Just a Moses lifted up the serpent in the desert, so must the Son of God be lifted up, that all who believe may have eternal life in him (Jn 3:14-15).
“Just as Moses lifted up the serpent in the desert.” In the Book of Numbers, we read that God sent poisonous snakes to bite the people who had murmured against Him. Then the Lord commanded Moses: “Make a fiery serpent and mount it on a pole, and if anyone who has been bitten looks at it, he will recover” (Num 21:18). The bronze serpent symbolizes Christ, God and man. Bronze, which does not deteriorate with age, signifies Jesus’ divinity; the serpent symbolizes His humanity, which was indeed raised up on the wood of the cross as the sign of our salvation.
Let us raise our eyes and “Keep them fixed on Jesus” (Heb 12:2), the author of our redemption. Let us contemplate our Lord, pierced with nails and suspended from the Cross. But lo, as Moses says in Deuteronomy (28:66), “Your life will hang before you, and you will not believe your life?” He does not say, “living life” but “hanging life”. What is more precious that a person’s life? The life of the body is the soul, and the life of the soul is Christ. Your very life hangs from the Cross. How can you not suffer with Him? How can you not partake in His sufferings? Christ hangs from the Cross before you to invite you to share in His sufferings as written in the Lamentations: “Come, all of you who pass by the way, look and see whether there is any suffering like my suffering” (1:12).
“Your life hangs before you” on the Cross so that you might see yourself as in a mirror, examining and scrutinizing yourself in it. You can see how serious were your wounds that they could not be healed by any other medicine except by the blood of the Son of God. If you pause to reflect profoundly, you will realize how sublime is your dignity, and how excellent your worth, which demanded so high a price.

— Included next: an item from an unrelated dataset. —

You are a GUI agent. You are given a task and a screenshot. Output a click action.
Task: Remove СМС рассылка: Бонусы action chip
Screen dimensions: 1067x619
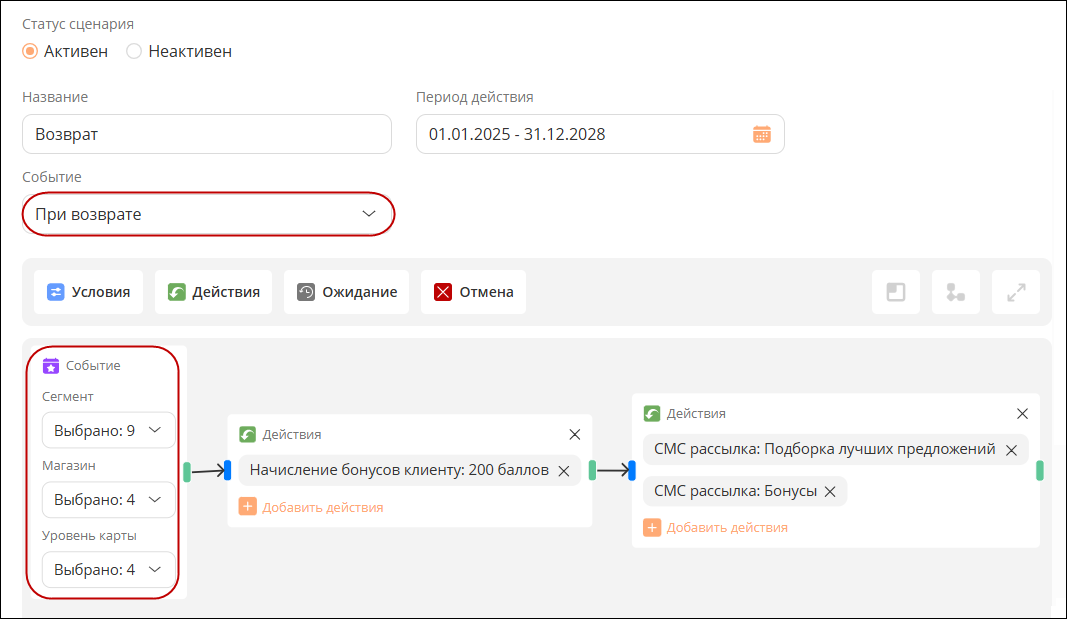coord(830,492)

You cannot better appreciate your worth than by looking into the mirror of the Cross of Christ; there you will learn how you are to deflate your pride, how you must mortify the desires of the flesh, how you are to pray to your Father for those who persecute you, and to commend your spirit into God’s hands. But, sad to say, what happens to us is what Saint James writes: “A man who listens to God’s word but does not put it into practice, is like a man who looks into a mirror at the face he was born with; he looks at himself then goes off and promptly forgets what he looks like” (1:23-24). In the same way, we look at the Crucified and recognize the image of our redemption, but grieve little. As soon as we turn our eyes away, we divert our hearts and return to vain worldly amusements.